(Columna Río de Letras publicada en el diario ADN, semana del 7 al 13 de julio de 2025)
Creo que por estos años asistimos a un prestigio notable de lo real o de lo que parece real. Oímos decir a algunas personas que les gusta una película “porque se basa en un hecho real”. Promueven producciones de cine o televisión anunciando que “son casos de la vida real”, desligados de la ficción y, más aun, de la fantasía. Como si estas fueran de peor familia.
Quienes consideran que lo que “huele” a real es más valioso parecen
olvidar que, aunque una narración parta de una situación ocurrida, tras procesarla
en la mente y transmitirla mediante el lenguaje, ya no corresponde plenamente a
la que sucedió; es una interpretación de la misma. Una versión.

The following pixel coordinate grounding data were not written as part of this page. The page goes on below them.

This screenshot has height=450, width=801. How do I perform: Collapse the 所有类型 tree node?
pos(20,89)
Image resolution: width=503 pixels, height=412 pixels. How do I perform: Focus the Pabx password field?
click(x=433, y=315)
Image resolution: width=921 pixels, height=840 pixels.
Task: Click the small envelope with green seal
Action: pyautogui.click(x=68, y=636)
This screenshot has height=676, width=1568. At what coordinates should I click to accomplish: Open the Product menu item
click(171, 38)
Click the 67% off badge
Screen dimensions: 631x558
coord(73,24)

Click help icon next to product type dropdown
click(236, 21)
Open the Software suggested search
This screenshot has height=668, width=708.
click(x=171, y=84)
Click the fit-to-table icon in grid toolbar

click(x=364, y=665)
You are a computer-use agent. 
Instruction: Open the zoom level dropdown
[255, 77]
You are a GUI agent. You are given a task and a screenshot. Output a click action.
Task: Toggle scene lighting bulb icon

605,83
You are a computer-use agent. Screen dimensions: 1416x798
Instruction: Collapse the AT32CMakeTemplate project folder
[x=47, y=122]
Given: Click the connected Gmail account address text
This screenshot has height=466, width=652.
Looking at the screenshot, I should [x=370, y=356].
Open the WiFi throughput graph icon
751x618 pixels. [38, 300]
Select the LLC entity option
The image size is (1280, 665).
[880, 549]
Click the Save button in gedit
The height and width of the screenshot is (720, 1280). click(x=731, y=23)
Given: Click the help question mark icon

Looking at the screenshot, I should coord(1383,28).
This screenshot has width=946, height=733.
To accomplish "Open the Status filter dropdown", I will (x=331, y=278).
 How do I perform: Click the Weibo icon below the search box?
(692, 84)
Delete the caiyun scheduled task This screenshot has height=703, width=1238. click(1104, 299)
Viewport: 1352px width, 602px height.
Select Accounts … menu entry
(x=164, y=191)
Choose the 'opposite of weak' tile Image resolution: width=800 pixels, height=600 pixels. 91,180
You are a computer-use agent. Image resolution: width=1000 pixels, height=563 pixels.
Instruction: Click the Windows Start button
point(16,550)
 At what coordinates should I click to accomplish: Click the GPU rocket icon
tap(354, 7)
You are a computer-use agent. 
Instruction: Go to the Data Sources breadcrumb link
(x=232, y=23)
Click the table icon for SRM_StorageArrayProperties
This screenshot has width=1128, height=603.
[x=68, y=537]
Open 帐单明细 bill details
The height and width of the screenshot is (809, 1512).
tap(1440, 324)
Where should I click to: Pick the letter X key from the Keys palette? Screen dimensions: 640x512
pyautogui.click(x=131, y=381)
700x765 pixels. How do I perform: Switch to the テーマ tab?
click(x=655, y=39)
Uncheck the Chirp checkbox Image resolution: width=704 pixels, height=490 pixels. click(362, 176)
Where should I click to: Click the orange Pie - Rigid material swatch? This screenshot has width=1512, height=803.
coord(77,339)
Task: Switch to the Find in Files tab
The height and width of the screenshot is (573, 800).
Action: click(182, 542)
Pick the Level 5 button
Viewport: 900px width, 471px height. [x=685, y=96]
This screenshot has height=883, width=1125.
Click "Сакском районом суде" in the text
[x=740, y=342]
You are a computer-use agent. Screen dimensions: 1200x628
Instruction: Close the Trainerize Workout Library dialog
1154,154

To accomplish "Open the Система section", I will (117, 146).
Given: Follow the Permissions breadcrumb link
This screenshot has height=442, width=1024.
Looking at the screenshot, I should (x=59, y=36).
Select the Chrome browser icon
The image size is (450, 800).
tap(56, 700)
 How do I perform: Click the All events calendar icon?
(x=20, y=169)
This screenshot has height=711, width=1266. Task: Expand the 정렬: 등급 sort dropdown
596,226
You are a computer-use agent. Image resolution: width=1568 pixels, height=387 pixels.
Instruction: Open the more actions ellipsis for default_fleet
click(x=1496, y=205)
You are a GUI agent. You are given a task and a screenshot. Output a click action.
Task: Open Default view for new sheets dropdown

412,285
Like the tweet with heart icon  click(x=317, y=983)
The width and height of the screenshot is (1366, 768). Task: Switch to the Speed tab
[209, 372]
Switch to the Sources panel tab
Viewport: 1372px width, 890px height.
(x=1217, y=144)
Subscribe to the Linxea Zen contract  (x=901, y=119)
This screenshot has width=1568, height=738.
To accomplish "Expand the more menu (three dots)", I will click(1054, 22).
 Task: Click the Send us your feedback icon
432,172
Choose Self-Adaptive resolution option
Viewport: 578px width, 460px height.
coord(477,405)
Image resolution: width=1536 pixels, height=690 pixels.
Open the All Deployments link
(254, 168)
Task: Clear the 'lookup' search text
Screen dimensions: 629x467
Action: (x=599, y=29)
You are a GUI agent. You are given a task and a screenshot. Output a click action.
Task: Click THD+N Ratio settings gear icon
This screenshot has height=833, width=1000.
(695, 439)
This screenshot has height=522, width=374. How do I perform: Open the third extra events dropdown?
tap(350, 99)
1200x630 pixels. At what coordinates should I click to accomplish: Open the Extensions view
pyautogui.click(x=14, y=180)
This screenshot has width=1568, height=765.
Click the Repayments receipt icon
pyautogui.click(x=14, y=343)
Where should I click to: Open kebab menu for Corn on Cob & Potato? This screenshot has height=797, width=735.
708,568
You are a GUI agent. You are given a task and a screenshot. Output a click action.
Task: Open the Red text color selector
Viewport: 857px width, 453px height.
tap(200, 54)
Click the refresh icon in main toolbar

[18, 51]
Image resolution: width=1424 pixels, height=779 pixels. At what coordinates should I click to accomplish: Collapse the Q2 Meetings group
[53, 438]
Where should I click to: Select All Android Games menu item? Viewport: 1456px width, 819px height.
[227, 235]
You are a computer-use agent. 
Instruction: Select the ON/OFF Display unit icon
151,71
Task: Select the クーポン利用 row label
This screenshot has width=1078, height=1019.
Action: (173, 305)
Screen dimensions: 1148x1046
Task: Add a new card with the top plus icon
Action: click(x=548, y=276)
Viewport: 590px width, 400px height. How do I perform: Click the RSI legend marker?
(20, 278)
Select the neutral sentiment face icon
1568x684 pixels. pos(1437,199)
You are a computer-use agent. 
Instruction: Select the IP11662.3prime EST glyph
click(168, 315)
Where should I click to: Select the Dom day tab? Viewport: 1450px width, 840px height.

Menos recuerdan que la realidad no es cosa pura, sin
contaminación; tampoco la ficción ni la fantasía. En la cotidianidad conviven
asuntos inexplicables, mágicos, como cuando Simón González, intendente de San
Andrés, hizo llover en la isla tras una sequía, en el decenio de 1980. O como
cuando hubo un aguacero de sangre en Sierra Bagadó, Chocó, el 1 de agosto de
2008. Y no son metáforas. Luego de eso, la vida continuó como si tal cosa, con
su máscara de seriedad, con su aspecto de realidad. Y viceversa: en la fantasía
hay acontecimientos creíbles o, mejor dicho, que se parecen a los reales, como cuando
los personajes de una historia hablan, trabajan, aman, ríen, antes de entrar en
la pesadilla.
En fin, la idea es que quienes creen que en literatura vale
más la no ficción están equivocados. Y quienes consideran que la ficción es más
importante, también. Ningún camino es inferior a otro.